In late December, Elaine gave birth to a boy, several weeks early. They gave him the middle name Horace. “See,” Darnell said one day, holding the baby on the couch. “Thas your grandpa. You don’t mind me callin you his granddad, Mr. Perkins? You don’t mind, do you?” The city-government people in the rental office, led by someone new, someone who took the rules seriously, took note that the old man in Apartment 230 had a baby and his mama and daddy in the place and not a single one of them was even related to him, though if one had been it still would have been against the rules as laid down in the rule book of apartment living.

By late February, an undercover policeman had bought two packets of crack from someone in the apartment. It was a woman, he told his superiors at first, and that's what he wrote in his report, but in a subsequent report he wrote that he had bought the rocks from a man. “Start over,” said one of his superiors, who supped monthly with the new mayor, who lived for numbers, and in March the undercover man went back to buy more.

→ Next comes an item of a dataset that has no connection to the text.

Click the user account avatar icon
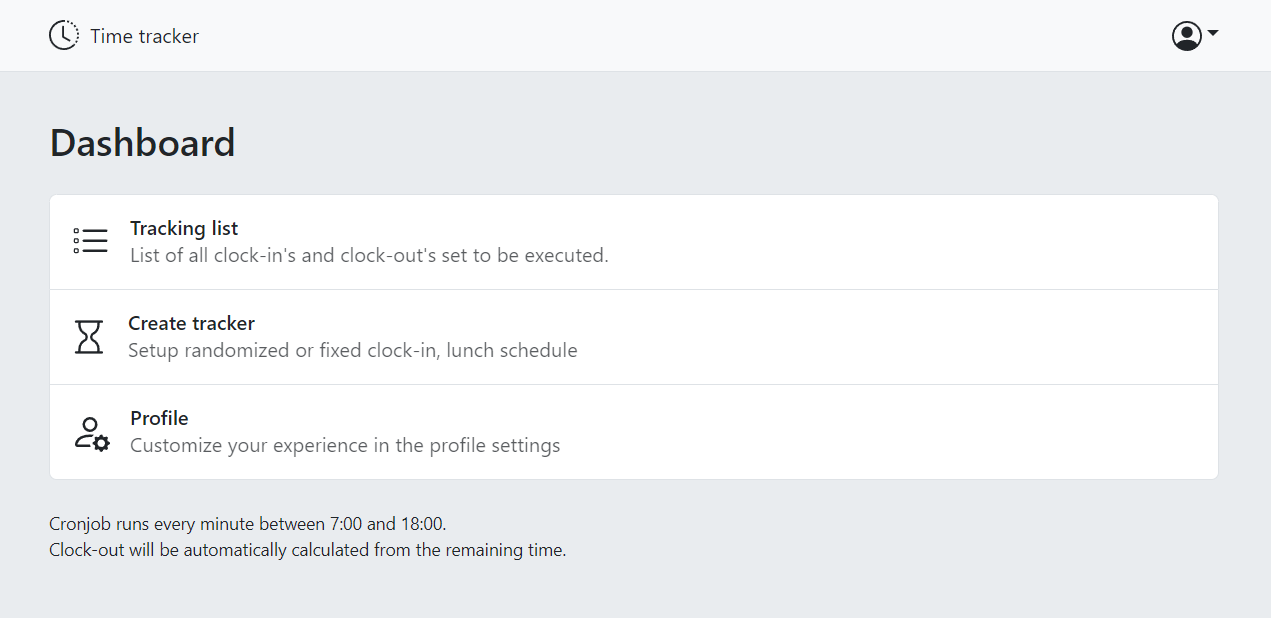Viewport: 1271px width, 618px height. 1186,36
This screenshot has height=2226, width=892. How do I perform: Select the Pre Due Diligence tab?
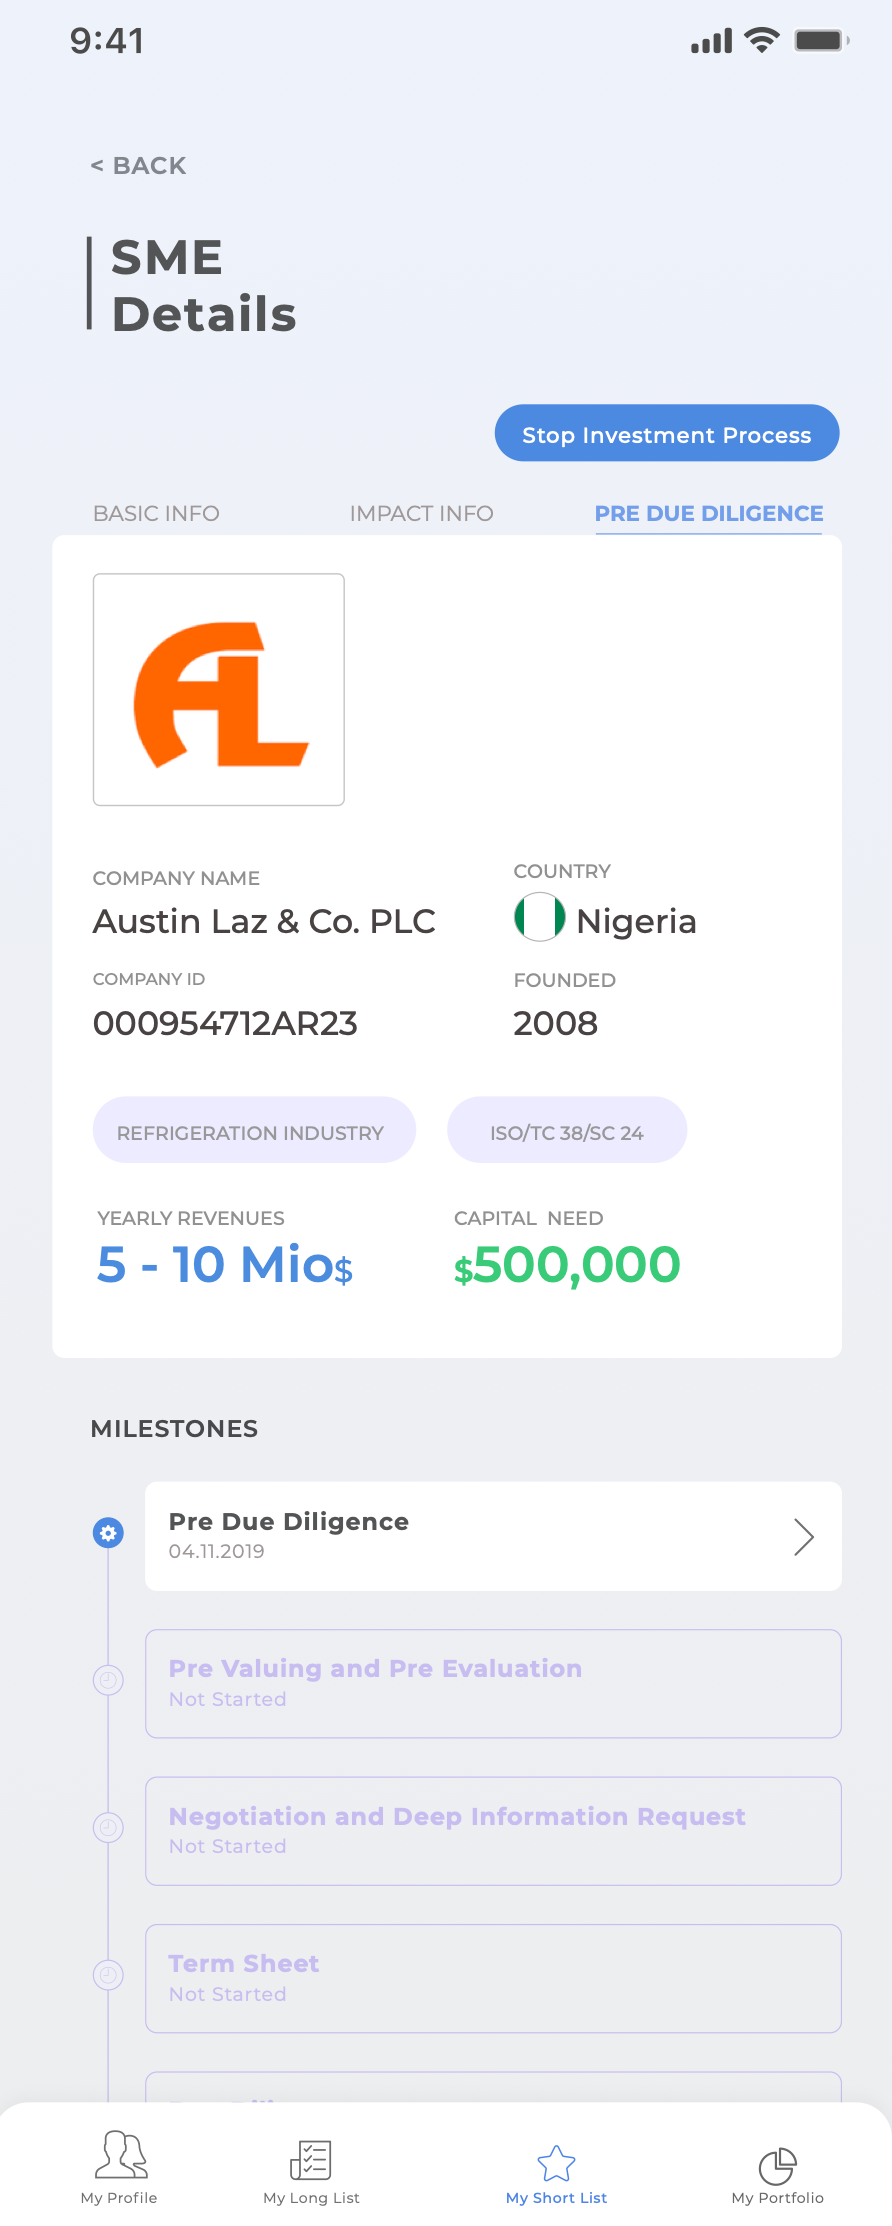click(708, 513)
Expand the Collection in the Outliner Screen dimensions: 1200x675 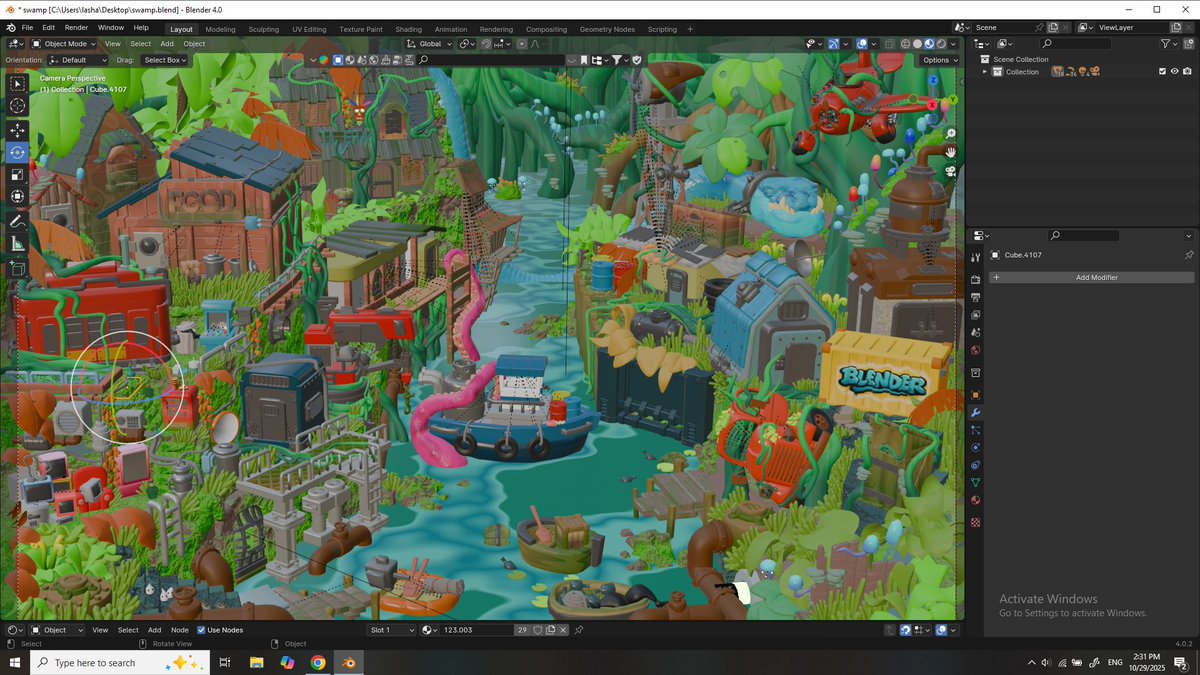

It was late on a warm Saturday night in April when Elaine woke to the crackle of walkie-talkies outside the door. She had not seen Darnell in more than a month, and something told her that she should get out of there because there might not be any more good times. She thought of Horace and Catrina asleep in the bedroom. Two men and two women she did not know very well were asleep in various places around the living room, but she had dated the brother of one of the women some three years ago. One of the men claimed to be Darnell's cousin, and, to prove it to her, when he knocked at the door that night he showed her a Polaroid of him and Darnell at a club, their arms around each other and their eyes red, because the camera had been cheap and the picture cost only two dollars.

She got up from the couch and looked into the crib. In the darkness she could make out that her son was awake, his little legs kicking and no sound from him but a happy gurgle. The sound of the walkie-talkie outside the door came and went. She could see it all on the television news- “Drug Dealing Mama in Jail. Baby Put in Foster Care.” She stepped over the man who said he was Darnell's cousin and pushed the door to the bed- room all the way open. Catrina was getting out of bed. Horace was snoring. He had never snored before in his life, but the drugs and alcohol together had done bad things to his airway.

“You hear anything?” Elaine whispered as Catrina tiptoed to her.

“I sure did,” Catrina said. Sleeping on the streets required keeping one eye and both ears open. “I don’t wanna go back to jail.”

“Shit. Me, neither,” Elaine said. “What about the window?”

“Go out and down two floors? With a baby? Damn!”